A slide with an illustration of a user’s various life “moments” and “chapters” reads, “One of the reasons that an LLM is so powerful for this bird’s-eye approach, is that it’s able to take unstructured context from all different elevations across this tree, and use it to improve how it understands other regions of the tree.”
Another example of identifying a user who had just attended a class reunion was provided by the presenters. In their presentation, the team hinted that it was likely a reunion because it had been exactly ten years since he graduated and there were many faces, they hadn’t seen in that time.
With the description, “Imagine opening ChatGPT but it already knows everything about your life,” the developers also showcased “Ellmann Chat.” What questions would you pose to it?
It brought up a sample chat where a user queries, “Do I have a pet?” It responds, “Yeah, I have a dog,” and provides the name of the dog along with the names of the two family members it is most frequently seen with. The user’s dog also happens to be wearing a red raincoat.
A user also inquired about the last visitation date of their siblings throughout the chat. Another person, who was considering moving, asked it to provide towns that were comparable to their current location. Ellmann responded to both questions.
Additional slides displayed Ellmann’s summary of the user’s eating habits. You seem to be fond of Italian cuisine. Together with a picture of a pizza, there are multiple images of pasta dishes. Additionally, it stated that the user seems to enjoy trying new foods because one of their images included a menu item that it was unable to identify.
According to the presentation, the system also used the user’s screenshots to determine what things the user was thinking about buying, their interests, and their work and travel schedules. Additionally, it implied that it will be able to identify their preferred apps and websites, using Google Docs, Reddit, and Instagram as examples.

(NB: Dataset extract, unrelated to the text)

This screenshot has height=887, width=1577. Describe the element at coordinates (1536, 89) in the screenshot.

Google Photos has long employed AI to help users search through their images and videos, and we’re enthusiastic about the potential of LLMs to unlock even more beneficial experiences, a Google representative told CNBC. This was a preliminary internal investigation, and should we choose to release new features in the future, we would take the necessary time to make sure they were beneficial to consumers and made with their safety and privacy as our top priorities.

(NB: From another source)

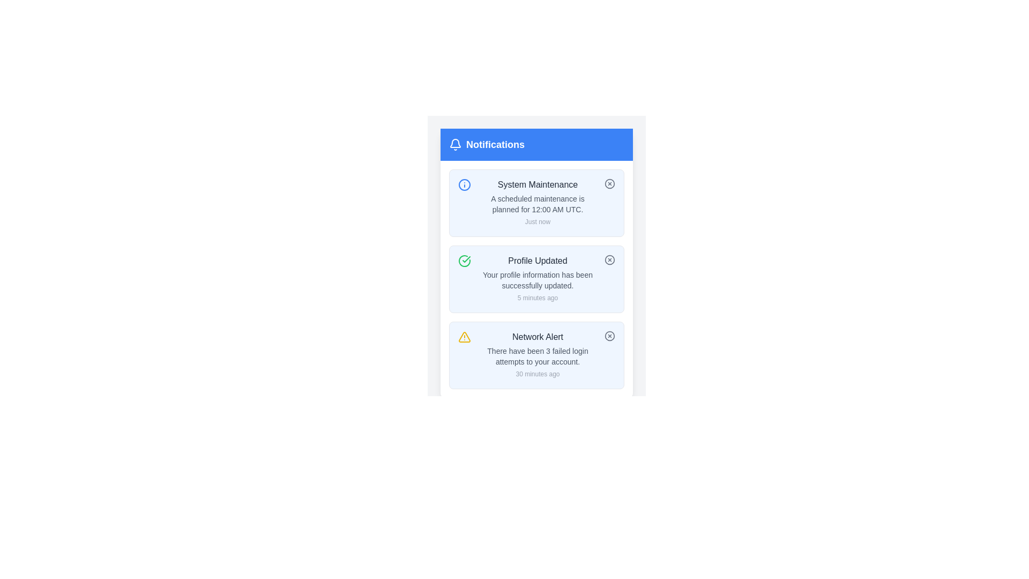  Describe the element at coordinates (610, 336) in the screenshot. I see `the close button located at the top-right corner of the 'Network Alert' notification card` at that location.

The rush by Big Tech to develop “memories” powered by AI
In the arms race amongst digital titans to produce more customized life memories, Google may benefit from the proposed Project Ellmann.

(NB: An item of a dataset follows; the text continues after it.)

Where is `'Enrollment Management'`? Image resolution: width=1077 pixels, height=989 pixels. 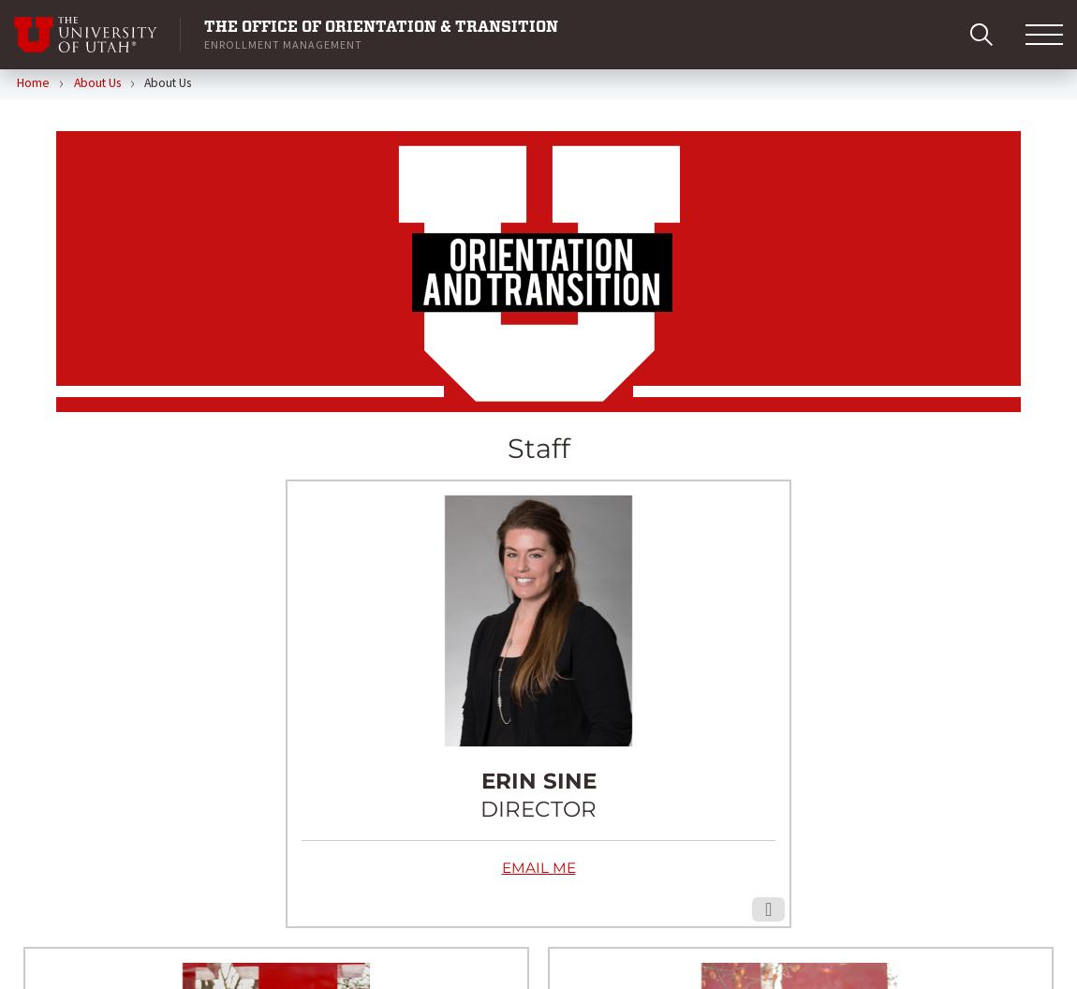
'Enrollment Management' is located at coordinates (283, 43).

For years, albums have been created and “memories” have been served by Google Photos and Apple Photos based on photo trends.
Google said in November that it can now use AI to group together comparable photographs and arrange screenshots into easily accessible albums in Google photographs.
In June, Apple revealed that the most recent software update would enable its camera app to identify people, dogs, and cats in images. Users may already search for faces by name and have them sorted by face.
Apple has also revealed plans to release a Journal App that will leverage AI on the device to generate tailored recommendations based on recent images, locations, workouts, and music, encouraging users to write sections that capture their experiences and memories.
However, Google, Apple, and other internet behemoths are still figuring out how to properly display and identify photographs.
For example, despite reports in 2015 that the business mislabeled Black people as gorillas, Apple and Google continue to avoid labelling gorillas. This year, a New York Times investigation discovered that, out of concern that a person would be mistaken for an animal, Apple and Google disabled the capability to visually search for primates in their Android software, which powers the majority of smartphones worldwide.
Over time, companies such as Google, Facebook, and Apple have implemented controls to reduce the appearance of undesirable memories. However, consumers have claimed that these memories occasionally still appear and that minimizing them requires navigating through multiple settings.